─── Data for analysis
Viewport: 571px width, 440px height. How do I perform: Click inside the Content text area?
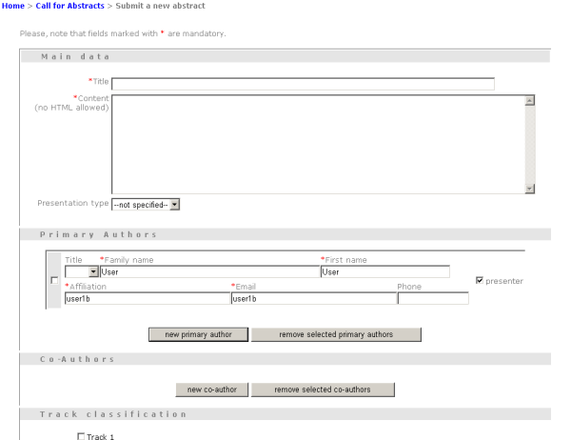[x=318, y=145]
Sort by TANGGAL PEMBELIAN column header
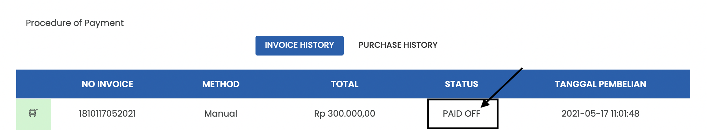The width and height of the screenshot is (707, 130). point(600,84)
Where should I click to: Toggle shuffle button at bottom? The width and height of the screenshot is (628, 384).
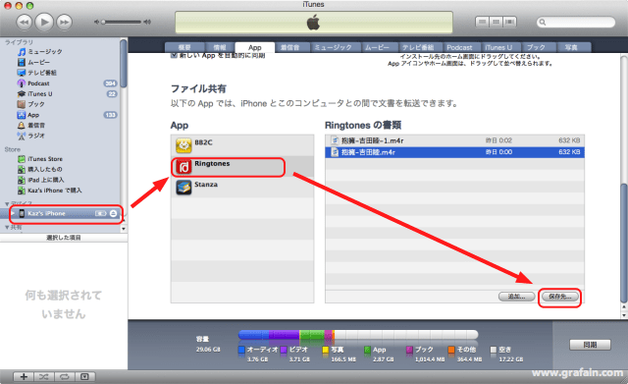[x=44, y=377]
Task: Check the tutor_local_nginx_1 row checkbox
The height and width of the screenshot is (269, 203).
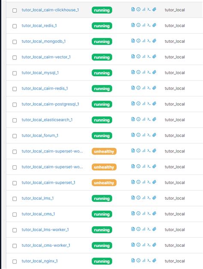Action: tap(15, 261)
──────
■ **Work task**
The response should hold only an exact retyping of the lines from the beginning of the data through the line containing "Task: Check the", both ends kept, pictures omitted.

■ **Response to the exercise**
Viewport: 571px width, 440px height. How do I perform: Click inside the Content text area?
[x=318, y=145]
Sort by TANGGAL PEMBELIAN column header
The width and height of the screenshot is (707, 130). point(600,84)
Where should I click to: Toggle shuffle button at bottom? The width and height of the screenshot is (628, 384).
[x=44, y=377]
Task: Check the tutor_local_nginx_1 row checkbox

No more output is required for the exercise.